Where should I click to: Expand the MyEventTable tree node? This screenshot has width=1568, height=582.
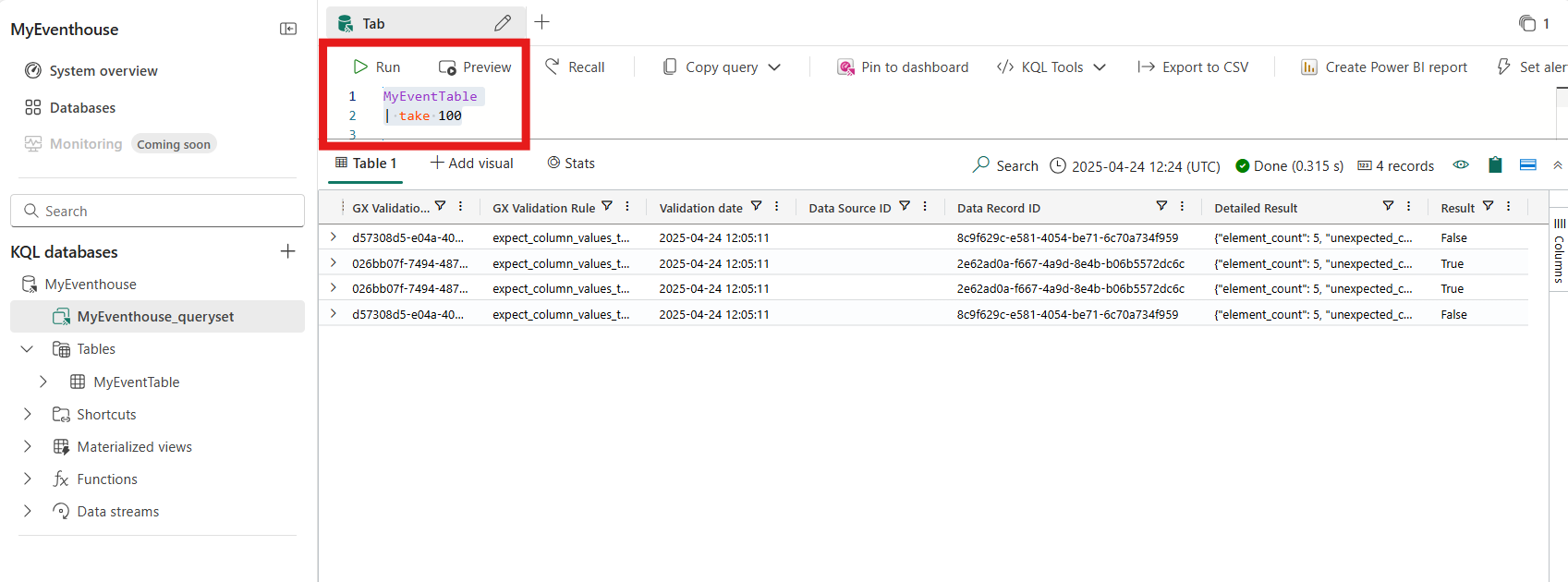click(43, 382)
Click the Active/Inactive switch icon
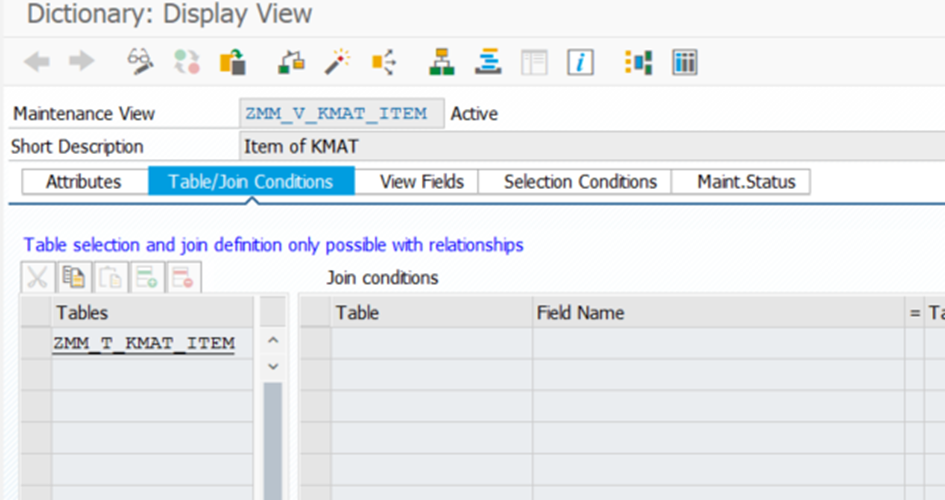Screen dimensions: 945x500 click(186, 62)
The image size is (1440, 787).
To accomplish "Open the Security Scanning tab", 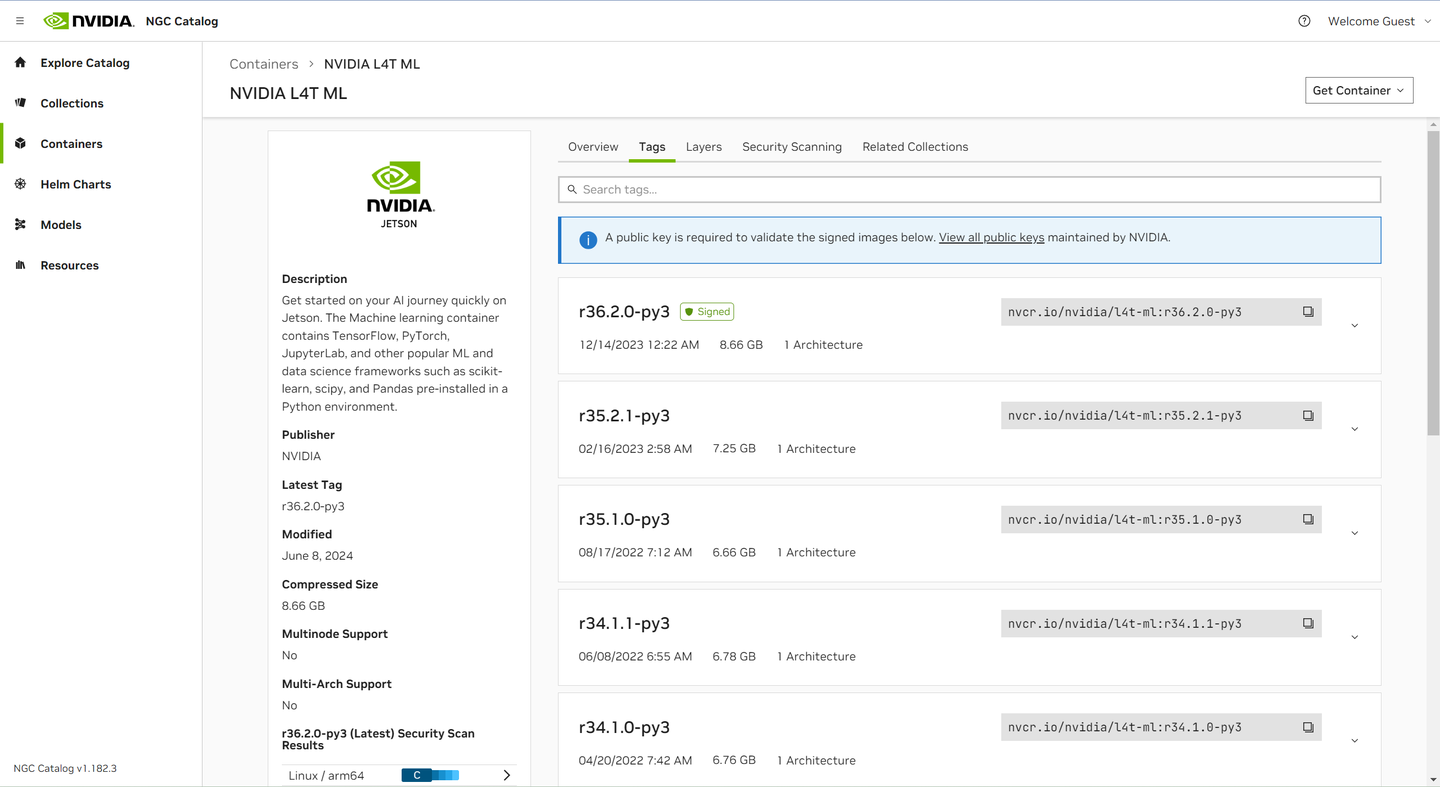I will 791,146.
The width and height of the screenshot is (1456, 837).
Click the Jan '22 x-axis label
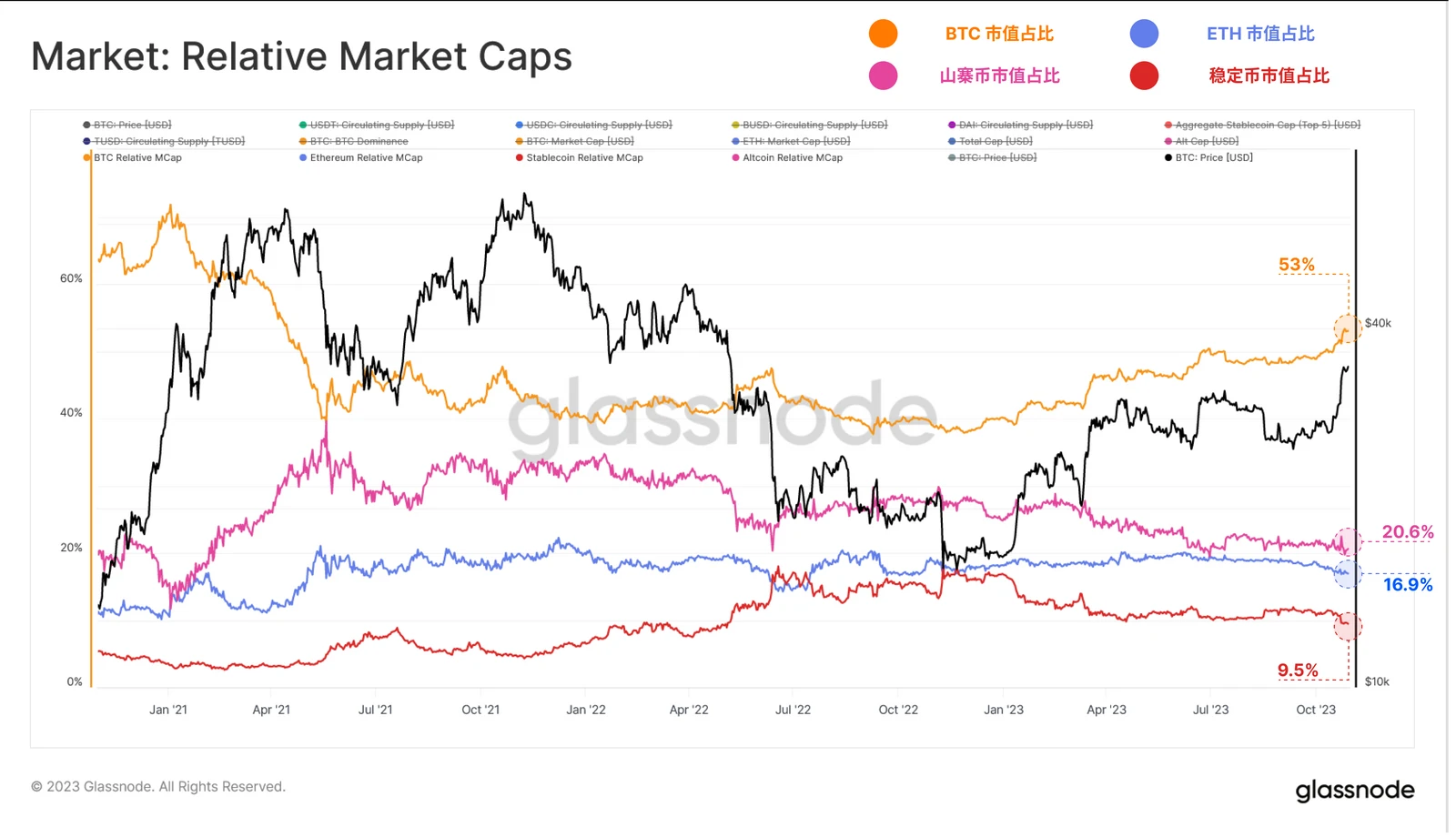(586, 710)
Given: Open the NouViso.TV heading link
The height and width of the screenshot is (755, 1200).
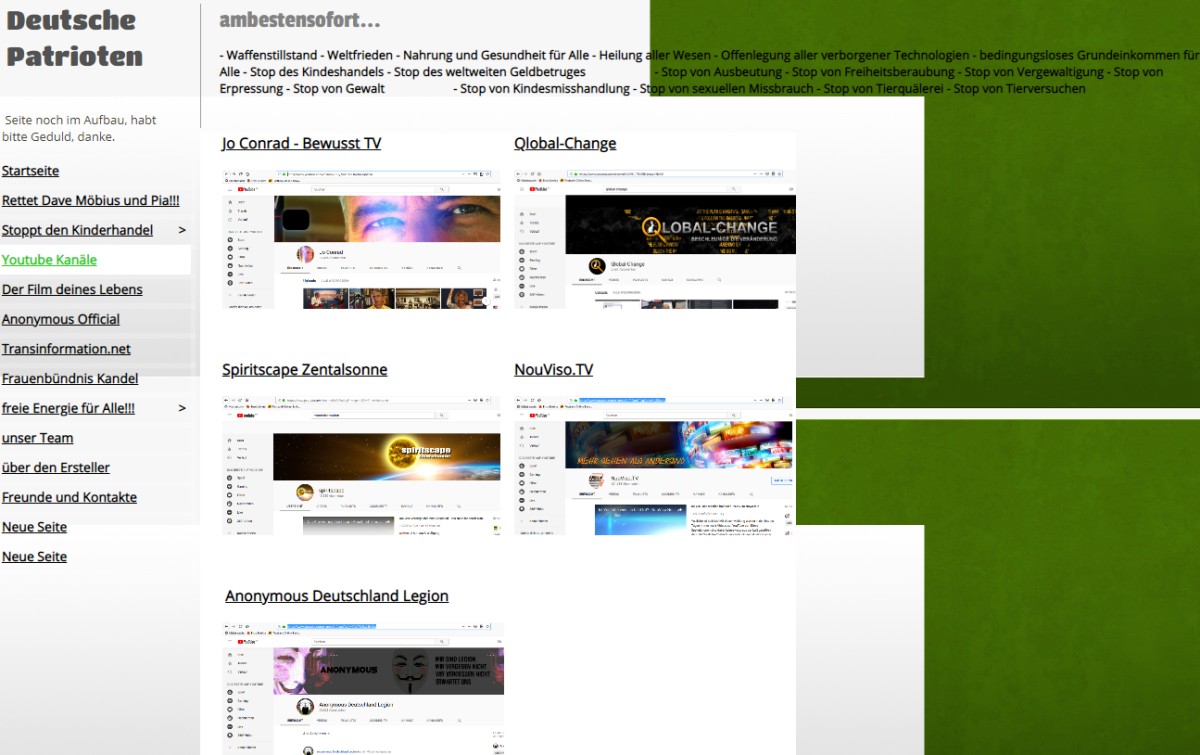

Activity:
Ignoring the pictures, write out word for word the lines from the line containing "Given: Open the NouViso.TV heading link" through the end of the material above.

Solution below:
Given: Open the NouViso.TV heading link
The height and width of the screenshot is (755, 1200).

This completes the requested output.